On the downside, a global economic downturn would hurt both. India, less dependent on exports, might appear better placed to weather the storm. But its reliance on short-term capital inflows from abroad to finance growth could make it vulnerable if global investors deserted emerging markets.

Tight exchange controls insulate China from international financial turbulence. Weaker exports would hit many of its low-margin producers. But the country can call on substantial financial resources to mitigate the impact of external shocks.

Further ahead, the biggest uncertainties in both countries are political. Unless India's politicians bite the bullet on reform, open up to foreign direct investment and start tackling structural obstacles to growth, the economy will perform below potential and its momentum may fade.

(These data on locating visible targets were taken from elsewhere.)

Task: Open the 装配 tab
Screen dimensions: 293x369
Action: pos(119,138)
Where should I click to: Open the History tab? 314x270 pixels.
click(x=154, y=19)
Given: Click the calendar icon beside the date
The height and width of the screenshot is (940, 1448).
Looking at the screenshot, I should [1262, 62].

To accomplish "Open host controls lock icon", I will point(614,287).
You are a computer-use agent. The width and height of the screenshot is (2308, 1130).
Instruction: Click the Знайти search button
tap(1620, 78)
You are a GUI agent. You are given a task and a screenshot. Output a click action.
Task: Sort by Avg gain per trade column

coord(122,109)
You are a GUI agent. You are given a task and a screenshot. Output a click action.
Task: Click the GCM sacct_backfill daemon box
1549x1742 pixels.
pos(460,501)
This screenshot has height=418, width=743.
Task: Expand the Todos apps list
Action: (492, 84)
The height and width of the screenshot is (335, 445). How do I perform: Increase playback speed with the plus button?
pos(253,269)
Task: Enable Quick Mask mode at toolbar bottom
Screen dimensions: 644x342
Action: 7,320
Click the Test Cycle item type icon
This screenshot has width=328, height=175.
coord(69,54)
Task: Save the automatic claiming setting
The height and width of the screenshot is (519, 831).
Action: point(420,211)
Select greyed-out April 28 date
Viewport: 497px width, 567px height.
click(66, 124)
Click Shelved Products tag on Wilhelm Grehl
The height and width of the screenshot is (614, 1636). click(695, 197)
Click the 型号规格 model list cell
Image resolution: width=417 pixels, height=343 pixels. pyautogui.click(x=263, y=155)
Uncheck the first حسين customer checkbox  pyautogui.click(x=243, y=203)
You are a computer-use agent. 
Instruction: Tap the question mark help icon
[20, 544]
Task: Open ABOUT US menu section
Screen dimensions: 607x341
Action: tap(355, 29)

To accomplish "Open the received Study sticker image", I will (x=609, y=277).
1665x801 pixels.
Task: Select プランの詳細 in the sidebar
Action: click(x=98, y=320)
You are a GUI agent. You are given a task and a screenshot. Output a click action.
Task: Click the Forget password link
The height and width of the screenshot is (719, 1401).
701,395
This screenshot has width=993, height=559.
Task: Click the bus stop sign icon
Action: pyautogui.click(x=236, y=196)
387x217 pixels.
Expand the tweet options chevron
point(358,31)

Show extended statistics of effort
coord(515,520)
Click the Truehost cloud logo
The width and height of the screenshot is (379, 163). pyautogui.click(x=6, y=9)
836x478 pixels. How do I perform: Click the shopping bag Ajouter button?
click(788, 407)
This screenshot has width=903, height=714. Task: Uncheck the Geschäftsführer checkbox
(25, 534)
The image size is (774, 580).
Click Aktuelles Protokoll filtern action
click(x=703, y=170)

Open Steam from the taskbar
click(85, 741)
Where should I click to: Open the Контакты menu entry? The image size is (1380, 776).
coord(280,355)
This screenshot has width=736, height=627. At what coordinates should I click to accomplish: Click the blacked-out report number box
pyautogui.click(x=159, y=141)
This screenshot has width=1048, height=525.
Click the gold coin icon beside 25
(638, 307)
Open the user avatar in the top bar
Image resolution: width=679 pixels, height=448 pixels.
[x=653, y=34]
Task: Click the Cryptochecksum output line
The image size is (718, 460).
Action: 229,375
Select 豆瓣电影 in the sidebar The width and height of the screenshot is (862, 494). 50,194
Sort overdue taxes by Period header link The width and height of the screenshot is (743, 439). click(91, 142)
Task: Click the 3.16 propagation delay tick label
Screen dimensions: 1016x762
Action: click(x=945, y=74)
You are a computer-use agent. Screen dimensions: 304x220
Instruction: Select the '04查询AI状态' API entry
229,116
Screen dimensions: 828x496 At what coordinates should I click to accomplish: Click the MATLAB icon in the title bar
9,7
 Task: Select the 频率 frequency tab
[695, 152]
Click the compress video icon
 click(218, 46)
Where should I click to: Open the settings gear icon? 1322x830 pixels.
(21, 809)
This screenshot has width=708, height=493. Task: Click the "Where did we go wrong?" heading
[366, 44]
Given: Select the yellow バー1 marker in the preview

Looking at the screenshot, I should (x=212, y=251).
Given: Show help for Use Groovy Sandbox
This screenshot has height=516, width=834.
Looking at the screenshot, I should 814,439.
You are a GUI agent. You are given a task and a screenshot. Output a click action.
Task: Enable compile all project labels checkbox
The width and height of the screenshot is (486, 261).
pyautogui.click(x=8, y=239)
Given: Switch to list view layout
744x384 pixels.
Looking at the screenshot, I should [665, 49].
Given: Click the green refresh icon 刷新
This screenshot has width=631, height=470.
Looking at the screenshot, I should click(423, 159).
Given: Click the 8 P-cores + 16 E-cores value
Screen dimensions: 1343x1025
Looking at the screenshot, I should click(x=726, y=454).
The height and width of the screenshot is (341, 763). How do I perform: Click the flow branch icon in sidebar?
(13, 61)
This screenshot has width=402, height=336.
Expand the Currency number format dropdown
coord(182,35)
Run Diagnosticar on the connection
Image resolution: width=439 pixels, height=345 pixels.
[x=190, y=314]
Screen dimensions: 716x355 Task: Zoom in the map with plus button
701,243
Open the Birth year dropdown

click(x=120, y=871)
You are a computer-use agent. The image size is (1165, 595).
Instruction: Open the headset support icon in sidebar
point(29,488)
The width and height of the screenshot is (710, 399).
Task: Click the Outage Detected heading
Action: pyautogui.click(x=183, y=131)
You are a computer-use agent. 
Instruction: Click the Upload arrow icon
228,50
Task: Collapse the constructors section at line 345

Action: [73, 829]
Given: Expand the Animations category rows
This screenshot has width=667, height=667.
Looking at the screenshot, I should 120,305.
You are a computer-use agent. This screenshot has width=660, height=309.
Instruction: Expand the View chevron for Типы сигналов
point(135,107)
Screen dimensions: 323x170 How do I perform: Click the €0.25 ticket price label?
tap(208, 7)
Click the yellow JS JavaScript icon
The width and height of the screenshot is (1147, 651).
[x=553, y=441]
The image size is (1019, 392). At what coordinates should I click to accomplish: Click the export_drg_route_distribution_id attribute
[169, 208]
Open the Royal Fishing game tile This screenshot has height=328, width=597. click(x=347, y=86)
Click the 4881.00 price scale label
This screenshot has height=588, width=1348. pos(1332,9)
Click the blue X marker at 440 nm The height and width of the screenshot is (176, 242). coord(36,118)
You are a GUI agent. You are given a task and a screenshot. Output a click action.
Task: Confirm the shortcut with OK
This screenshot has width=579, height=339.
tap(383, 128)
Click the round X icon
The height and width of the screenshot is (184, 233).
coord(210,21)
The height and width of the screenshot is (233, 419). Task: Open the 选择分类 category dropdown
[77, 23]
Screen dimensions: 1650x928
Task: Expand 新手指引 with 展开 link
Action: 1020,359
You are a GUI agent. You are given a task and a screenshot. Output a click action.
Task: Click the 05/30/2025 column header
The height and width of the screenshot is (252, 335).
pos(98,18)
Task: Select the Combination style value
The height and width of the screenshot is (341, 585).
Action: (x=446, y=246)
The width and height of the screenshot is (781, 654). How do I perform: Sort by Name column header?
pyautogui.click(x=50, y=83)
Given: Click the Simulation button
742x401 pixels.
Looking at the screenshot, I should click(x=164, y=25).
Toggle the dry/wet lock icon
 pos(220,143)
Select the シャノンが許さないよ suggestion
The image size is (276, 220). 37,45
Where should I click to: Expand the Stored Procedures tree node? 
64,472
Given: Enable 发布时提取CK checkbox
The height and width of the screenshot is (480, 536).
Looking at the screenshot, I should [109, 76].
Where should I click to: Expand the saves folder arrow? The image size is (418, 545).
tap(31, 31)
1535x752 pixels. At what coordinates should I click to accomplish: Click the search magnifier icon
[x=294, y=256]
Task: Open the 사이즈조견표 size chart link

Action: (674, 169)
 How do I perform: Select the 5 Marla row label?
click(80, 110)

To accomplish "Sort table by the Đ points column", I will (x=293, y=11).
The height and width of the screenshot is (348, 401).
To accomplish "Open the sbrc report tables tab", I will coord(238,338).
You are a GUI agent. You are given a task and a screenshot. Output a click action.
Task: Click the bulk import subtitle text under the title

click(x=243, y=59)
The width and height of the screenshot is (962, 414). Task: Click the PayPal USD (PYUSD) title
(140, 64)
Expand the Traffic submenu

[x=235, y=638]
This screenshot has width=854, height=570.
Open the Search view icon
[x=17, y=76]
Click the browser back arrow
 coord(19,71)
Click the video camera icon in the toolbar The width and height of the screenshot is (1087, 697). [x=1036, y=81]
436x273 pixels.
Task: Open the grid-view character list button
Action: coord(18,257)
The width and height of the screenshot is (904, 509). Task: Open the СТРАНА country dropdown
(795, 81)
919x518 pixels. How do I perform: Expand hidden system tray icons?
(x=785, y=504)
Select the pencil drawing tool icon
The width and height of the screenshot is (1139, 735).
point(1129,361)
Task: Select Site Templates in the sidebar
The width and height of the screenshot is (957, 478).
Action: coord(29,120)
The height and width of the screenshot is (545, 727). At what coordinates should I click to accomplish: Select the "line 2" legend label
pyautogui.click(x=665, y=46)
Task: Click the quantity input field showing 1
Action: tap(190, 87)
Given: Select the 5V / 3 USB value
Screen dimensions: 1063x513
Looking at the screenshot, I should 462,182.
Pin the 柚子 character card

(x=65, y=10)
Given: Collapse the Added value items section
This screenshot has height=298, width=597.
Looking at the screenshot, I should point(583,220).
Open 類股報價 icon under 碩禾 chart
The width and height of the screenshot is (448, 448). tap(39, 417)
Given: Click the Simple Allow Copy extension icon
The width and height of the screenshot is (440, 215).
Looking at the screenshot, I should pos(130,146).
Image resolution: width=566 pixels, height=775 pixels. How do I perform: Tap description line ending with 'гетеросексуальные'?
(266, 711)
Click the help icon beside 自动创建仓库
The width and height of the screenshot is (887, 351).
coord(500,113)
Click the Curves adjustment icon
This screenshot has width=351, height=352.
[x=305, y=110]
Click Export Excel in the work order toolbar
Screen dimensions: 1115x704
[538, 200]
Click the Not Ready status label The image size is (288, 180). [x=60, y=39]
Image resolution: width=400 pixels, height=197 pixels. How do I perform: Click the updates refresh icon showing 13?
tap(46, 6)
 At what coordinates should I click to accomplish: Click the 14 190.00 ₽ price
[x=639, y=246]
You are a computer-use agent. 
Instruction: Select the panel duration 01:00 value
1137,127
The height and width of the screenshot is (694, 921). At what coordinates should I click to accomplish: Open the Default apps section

The most pressing longer-term question facing China is whether its authoritarian regime can manage the challenges created by the rapid growth on which its tenuous legitimacy depends; or whether dealing with growing inequality, corruption, popular unrest and, possibly, stronger demands for political enfranchisement will stretch the system to breaking point.

Indian democracy, for all its flaws, has long been renowned for its resilience. But it grew up in an era of rigid social structures, in which everyone was resigned to his or her place in the hierarchy. Faster growth is challenging the old order. While giving hope to many, it is also sharpening the disparities between an affluent urban elite and vast numbers of rural poor eager for a better life.

Meeting those aspirations and maintaining social stability poses a huge test for the country's political system. In that respect, at least, China and India have something in common.

最后编辑2006-12-06 09:15:47.670000000


作者:英国《金融时报》居伊•德•容凯尔(Guy de Jonquieres)
2006年12月5日 星期二
在旅游指南中,Chindia是罗马尼亚一处地名,15世纪时曾出过一位嗜血暴君“穿刺王弗拉德”(Vlad the Impaler),他喜欢看着那些受害者被处死,后来成为小说《吸血鬼德古拉伯爵》(Count Dracula)的创作灵感来源。不过,在当今的金融市场行话中,Chindia(China + India)代表着一块神奇的土地,人们想象中国和印度将在这里共同创造数不清的财富。